## Start

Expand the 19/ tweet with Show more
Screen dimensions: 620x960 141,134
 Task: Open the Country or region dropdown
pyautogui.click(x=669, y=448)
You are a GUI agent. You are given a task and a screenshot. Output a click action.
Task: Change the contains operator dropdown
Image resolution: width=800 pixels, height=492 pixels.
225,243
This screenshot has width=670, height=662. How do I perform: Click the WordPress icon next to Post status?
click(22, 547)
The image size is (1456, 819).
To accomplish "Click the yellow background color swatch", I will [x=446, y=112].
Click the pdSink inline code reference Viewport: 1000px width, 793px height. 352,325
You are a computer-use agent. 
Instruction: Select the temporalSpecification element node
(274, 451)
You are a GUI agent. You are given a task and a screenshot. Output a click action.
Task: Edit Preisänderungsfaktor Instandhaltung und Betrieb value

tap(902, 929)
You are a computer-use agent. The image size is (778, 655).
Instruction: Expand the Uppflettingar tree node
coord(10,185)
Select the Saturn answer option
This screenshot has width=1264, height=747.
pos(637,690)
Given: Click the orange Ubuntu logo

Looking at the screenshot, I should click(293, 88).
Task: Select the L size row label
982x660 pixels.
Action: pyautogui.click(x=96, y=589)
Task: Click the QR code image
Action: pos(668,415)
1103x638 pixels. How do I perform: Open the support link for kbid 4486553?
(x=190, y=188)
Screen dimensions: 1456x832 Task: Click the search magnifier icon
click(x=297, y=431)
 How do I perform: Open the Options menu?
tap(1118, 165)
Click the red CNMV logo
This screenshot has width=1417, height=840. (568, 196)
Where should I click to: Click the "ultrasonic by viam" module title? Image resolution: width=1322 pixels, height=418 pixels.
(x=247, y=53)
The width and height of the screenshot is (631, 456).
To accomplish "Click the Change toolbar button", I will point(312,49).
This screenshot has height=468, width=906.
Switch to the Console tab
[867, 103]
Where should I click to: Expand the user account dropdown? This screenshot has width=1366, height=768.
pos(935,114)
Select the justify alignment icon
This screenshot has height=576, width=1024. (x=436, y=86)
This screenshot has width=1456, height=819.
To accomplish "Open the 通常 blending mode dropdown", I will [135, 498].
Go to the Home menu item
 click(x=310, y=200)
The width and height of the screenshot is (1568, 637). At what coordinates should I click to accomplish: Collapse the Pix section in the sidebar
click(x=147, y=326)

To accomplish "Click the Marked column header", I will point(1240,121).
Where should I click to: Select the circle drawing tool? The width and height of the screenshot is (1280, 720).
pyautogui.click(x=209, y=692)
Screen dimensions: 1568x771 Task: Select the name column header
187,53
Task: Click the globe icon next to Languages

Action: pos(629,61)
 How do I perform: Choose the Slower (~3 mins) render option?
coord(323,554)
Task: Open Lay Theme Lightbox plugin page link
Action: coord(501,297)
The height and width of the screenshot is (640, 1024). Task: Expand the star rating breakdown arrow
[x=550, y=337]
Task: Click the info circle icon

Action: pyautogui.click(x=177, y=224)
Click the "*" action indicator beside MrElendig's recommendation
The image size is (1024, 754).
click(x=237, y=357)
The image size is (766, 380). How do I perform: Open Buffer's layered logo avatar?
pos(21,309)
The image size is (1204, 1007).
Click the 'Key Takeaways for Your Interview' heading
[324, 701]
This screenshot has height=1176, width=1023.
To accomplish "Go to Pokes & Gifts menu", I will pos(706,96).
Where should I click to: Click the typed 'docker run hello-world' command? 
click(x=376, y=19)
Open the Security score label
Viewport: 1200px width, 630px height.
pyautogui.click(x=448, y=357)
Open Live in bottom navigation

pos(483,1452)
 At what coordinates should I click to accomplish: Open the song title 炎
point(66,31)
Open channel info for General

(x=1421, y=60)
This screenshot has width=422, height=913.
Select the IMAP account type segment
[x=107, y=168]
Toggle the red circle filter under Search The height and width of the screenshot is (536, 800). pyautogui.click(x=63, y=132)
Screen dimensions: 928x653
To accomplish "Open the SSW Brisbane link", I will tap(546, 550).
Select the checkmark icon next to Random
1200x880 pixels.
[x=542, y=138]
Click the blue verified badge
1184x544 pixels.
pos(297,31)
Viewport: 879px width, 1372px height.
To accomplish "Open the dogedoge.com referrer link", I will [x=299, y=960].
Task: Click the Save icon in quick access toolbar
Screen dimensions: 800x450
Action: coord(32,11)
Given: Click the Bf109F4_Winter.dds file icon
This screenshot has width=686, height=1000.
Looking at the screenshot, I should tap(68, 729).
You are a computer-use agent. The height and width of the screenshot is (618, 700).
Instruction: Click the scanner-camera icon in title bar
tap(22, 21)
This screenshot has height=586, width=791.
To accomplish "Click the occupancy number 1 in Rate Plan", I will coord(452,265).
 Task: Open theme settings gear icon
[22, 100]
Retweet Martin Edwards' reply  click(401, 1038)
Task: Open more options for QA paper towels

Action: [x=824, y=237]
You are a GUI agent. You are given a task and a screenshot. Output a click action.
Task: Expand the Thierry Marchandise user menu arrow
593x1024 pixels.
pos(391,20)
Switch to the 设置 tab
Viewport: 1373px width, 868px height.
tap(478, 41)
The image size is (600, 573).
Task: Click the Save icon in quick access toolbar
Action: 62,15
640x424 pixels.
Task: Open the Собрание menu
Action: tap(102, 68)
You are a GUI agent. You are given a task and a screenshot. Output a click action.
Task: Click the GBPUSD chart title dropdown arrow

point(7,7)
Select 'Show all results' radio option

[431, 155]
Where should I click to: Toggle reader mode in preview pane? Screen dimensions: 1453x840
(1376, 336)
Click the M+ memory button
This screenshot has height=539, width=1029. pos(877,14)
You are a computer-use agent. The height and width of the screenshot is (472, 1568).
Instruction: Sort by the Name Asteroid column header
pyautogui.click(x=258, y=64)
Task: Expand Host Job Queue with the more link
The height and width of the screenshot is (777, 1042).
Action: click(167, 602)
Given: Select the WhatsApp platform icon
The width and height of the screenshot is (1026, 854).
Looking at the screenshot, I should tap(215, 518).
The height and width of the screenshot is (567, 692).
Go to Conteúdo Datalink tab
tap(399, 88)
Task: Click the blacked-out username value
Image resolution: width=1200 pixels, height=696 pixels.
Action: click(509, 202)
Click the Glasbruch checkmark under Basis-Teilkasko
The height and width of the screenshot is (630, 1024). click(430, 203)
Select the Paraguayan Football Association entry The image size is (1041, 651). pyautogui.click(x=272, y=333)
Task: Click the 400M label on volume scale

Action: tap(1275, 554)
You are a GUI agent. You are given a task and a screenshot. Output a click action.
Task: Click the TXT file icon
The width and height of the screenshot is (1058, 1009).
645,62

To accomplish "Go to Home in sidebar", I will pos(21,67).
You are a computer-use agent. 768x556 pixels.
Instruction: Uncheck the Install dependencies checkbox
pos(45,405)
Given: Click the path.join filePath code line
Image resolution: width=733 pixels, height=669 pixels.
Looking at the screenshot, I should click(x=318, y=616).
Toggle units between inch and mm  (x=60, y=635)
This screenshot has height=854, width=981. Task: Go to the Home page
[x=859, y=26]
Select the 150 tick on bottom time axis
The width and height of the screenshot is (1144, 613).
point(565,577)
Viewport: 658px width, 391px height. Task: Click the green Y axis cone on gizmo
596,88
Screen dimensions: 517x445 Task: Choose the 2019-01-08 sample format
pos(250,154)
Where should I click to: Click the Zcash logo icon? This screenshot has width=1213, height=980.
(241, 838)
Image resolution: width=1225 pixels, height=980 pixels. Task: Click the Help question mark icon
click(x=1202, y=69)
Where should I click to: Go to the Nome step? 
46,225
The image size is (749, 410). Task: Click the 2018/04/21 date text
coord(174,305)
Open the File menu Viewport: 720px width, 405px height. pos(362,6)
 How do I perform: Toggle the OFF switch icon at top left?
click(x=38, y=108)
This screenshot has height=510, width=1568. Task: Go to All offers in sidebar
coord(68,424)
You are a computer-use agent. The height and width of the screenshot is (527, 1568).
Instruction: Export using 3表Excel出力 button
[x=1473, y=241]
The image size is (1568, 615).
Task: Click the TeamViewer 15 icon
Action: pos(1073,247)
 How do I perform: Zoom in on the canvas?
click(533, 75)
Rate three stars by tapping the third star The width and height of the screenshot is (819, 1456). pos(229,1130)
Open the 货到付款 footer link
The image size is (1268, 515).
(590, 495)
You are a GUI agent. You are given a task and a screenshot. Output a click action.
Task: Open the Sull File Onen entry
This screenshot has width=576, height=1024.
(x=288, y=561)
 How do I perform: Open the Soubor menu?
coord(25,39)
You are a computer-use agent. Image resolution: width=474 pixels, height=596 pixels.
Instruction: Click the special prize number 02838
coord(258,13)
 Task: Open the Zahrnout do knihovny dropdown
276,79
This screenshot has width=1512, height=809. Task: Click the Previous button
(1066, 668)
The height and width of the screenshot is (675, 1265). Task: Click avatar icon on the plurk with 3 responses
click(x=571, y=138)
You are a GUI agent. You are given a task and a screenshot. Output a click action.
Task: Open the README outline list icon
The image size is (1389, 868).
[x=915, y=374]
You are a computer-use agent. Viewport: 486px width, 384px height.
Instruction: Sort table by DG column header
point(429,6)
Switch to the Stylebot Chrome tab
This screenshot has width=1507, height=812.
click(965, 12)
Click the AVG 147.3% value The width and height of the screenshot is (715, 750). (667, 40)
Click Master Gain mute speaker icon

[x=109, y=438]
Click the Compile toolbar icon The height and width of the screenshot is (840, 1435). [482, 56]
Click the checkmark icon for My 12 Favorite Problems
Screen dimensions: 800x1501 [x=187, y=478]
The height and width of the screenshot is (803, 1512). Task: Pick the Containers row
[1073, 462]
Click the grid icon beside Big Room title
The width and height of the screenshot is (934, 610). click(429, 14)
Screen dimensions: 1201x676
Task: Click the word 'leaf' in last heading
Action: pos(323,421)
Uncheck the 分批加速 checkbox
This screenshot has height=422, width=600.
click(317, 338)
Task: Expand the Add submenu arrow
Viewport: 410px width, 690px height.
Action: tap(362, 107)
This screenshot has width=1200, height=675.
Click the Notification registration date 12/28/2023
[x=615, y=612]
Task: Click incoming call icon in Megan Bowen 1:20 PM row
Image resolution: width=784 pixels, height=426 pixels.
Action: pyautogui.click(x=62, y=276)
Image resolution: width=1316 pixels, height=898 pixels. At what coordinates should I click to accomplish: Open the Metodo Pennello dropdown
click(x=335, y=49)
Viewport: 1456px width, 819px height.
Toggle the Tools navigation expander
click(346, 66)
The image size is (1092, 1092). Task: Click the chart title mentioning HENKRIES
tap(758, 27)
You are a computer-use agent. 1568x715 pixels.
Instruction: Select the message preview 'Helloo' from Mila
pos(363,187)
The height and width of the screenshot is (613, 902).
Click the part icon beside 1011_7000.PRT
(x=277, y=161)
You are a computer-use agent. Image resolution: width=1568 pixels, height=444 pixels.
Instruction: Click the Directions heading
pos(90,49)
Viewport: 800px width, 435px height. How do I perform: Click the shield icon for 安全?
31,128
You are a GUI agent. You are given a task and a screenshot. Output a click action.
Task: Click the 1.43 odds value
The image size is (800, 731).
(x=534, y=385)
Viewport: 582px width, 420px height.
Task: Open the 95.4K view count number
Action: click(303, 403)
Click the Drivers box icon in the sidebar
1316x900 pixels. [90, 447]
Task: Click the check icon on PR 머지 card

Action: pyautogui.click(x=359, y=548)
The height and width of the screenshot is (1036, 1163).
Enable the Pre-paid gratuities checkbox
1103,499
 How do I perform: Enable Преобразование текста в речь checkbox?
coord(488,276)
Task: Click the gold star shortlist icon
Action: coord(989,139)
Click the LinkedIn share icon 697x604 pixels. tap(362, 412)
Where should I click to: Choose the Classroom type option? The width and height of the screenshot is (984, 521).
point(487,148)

## End

_WHAT IS ASKED_.
Convert the stretch of entries from the line containing "The image size is (1092, 1092)." through the line containing "pos(363,187)" into a JSON list of strings, one string per line, leaving out blank lines.

_THE RESULT_.
[
  "The image size is (1092, 1092). Task: Click the chart title mentioning HENKRIES",
  "tap(758, 27)",
  "You are a computer-use agent. 1568x715 pixels.",
  "Instruction: Select the message preview 'Helloo' from Mila",
  "pos(363,187)"
]